So a while back, I had this idea that once I sold a book or two, I'd automatically know what I was doing. Writing books would come so easily, and so, so naturally to me. I'd sit down at the computer and just pour the scenes on to the page, smiling merrily and birds would sing outside my window, blah blah blah.
Yeah. Not so much. Here's how my weekend of writing went.
Stare at page, wait for inspiration.
Make breakfast, wash dishes, consider cleaning house. This is all procrastination. Settle for watching random videos on YouTube instead.
Write 30 words. Contemplate crying.
I must be writing in the wrong POV! Start a new file. Write two sentences.
Gnash teeth. This doesn't sound right either.
Take time off of writing to watch: Curling, Women's Ice Skating (on DVR), Aliens, UP, Moon, more Curling, and Ice Hockey.
Go back to computer, write a page. Am convinced of my brilliance once more. Time to switch POVs with the scene break!
Thirty minutes (and 200 words) later, no longer convinced of my brilliance. This POV feels so wrong.
Maybe I need to switch projects. I switch to an old project, but it's not the one I want to be working on. I rattle off a few pages, realize that I'm probably going to have to rip them right back out, and re-open the document that is bugging me so much. Back to square one.

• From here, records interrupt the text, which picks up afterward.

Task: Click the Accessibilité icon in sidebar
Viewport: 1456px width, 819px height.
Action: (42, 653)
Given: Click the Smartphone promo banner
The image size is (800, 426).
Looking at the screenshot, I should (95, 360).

Go back to the plan to do the original 1st person POV. Try again. This time for real - starting now!
...or starting right after WHITEOUT. And some Curling. And some Hockey.
Seriously - that was how my whole weekend went. And it's not the first time that it's happened to me -- it's happened a lot lately. My books need to start with a clearly drawn opening scene, and if I don't have it, I can't move forward until I do. I always pooh-poohed people in the past when they told me this, but I'm a victim of it as well. I've learned to trust my instincts over time, and if I'm constantly going back and rewriting the first chapter, it's not working for me. There's something wrong with it.

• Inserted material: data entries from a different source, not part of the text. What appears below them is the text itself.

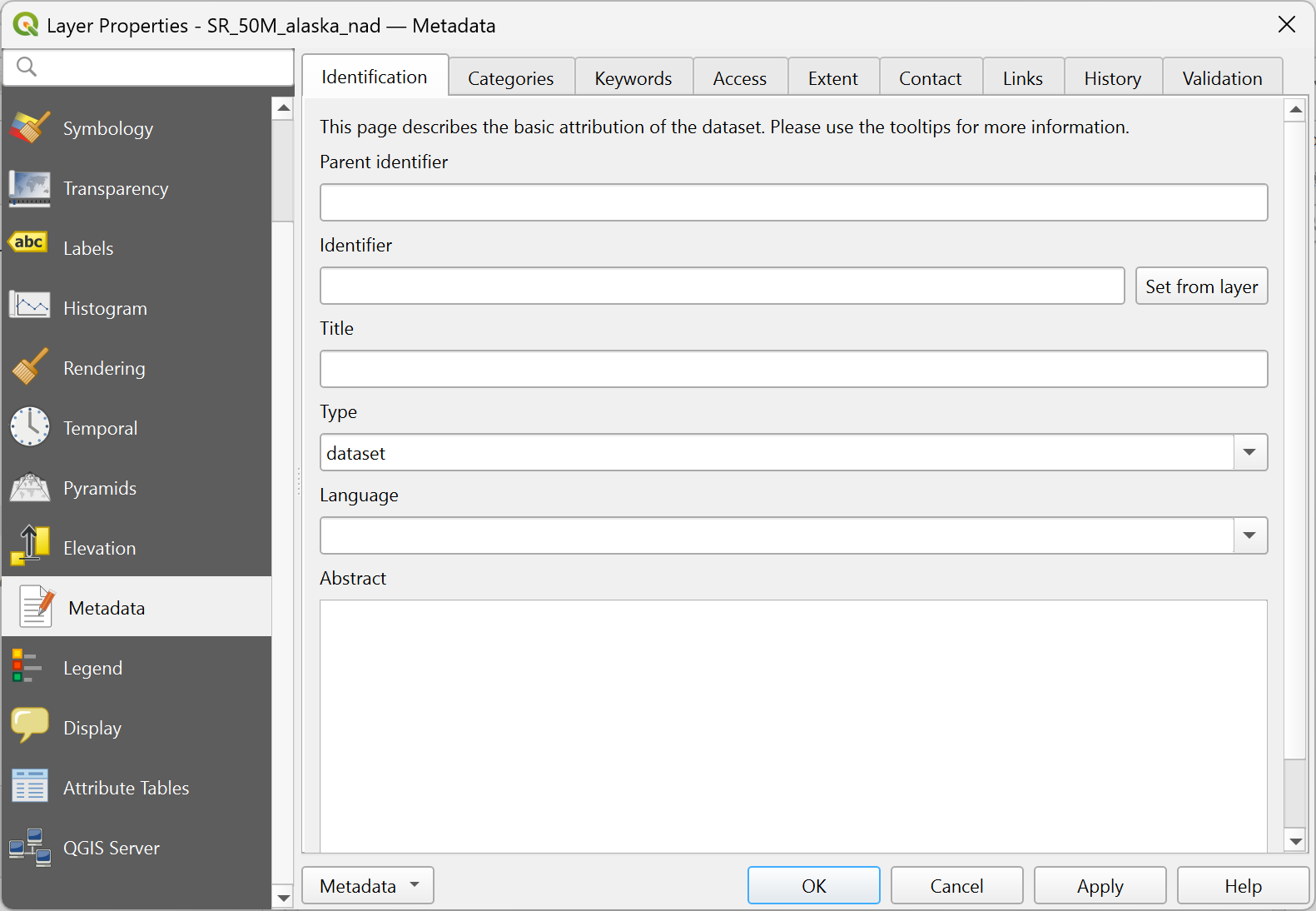Open the Metadata menu button dropdown
The image size is (1316, 911).
point(367,885)
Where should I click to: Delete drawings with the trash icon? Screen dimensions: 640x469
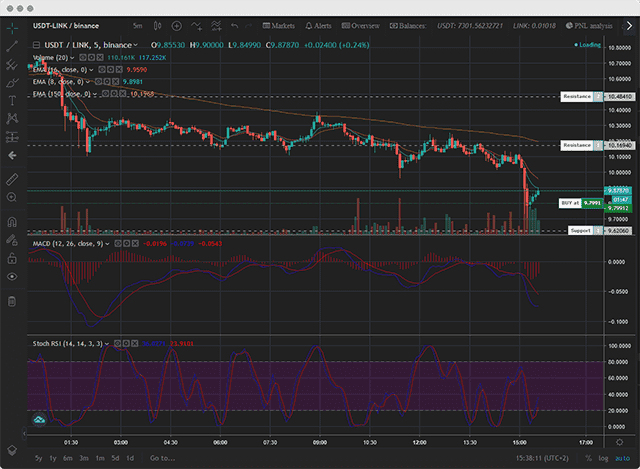coord(12,301)
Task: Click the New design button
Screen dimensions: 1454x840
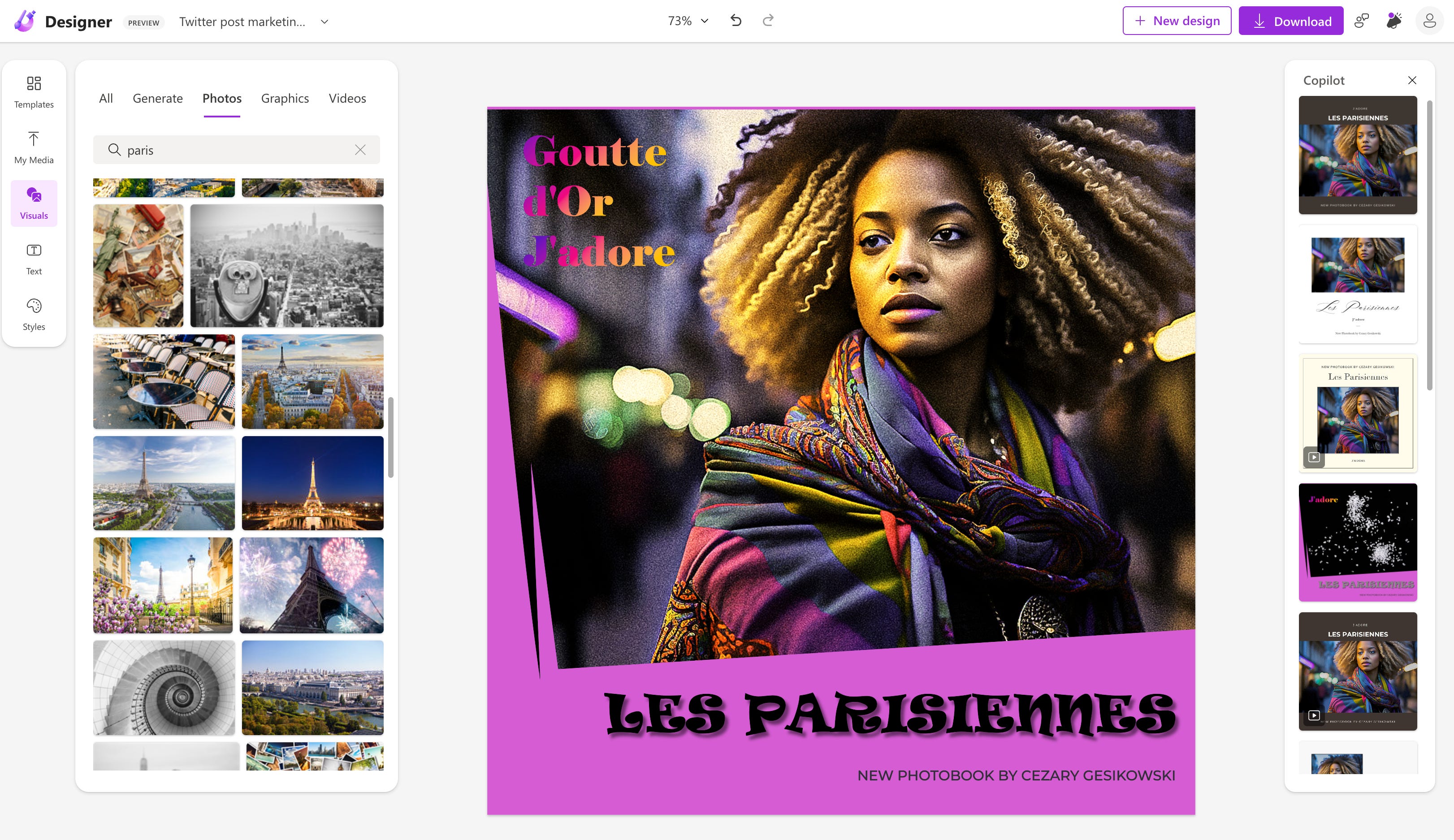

At least I'm smart enough to recognize it now, right?
Anyhow, after Sunday proved just as fruitless as Saturday, I took the rest of the evening off and just thought about my story. Thought about why it wasn't working. Why weren't my characters fun? Not FUNNY - the funny comes naturally if everything is working as planned. But the story wasn't fun - it was dead on the page. Boring. I didn't even enjoy re-reading it myself. And if I can't get lost in it, how can I possibly expect anyone else to?
Then, of course, it hit me. I'd included a dark storyline that put my heroine in danger right at the beginning of the story. And this is a story that needs to start out light. Why couldn't I move that plot piece to the middle of the book? Did I have enough conflict to start the book with the minor conflicts? And after thinking about it...I realized I was pursuing the wrong conflict.
Just like that, the rest of the story fell into my head somewhere about 10:45 last night, when I was laying in bed. I sprung up out of bed and ran to my desk to write notes to myself for about twenty minutes. My husband is used to this by now, so he kept sleeping.
But now I'm excited about my story again! My new outline is perfect, the opening scene is fun, and I think I have it down right now. I'm going to go home and scrap the 6k (weep) that I already have written, but I think I'm moving forward correctly now, and I'm thrilled.
(And nobody probably cared to read about all that but me, but yay me for finally figuring it out!)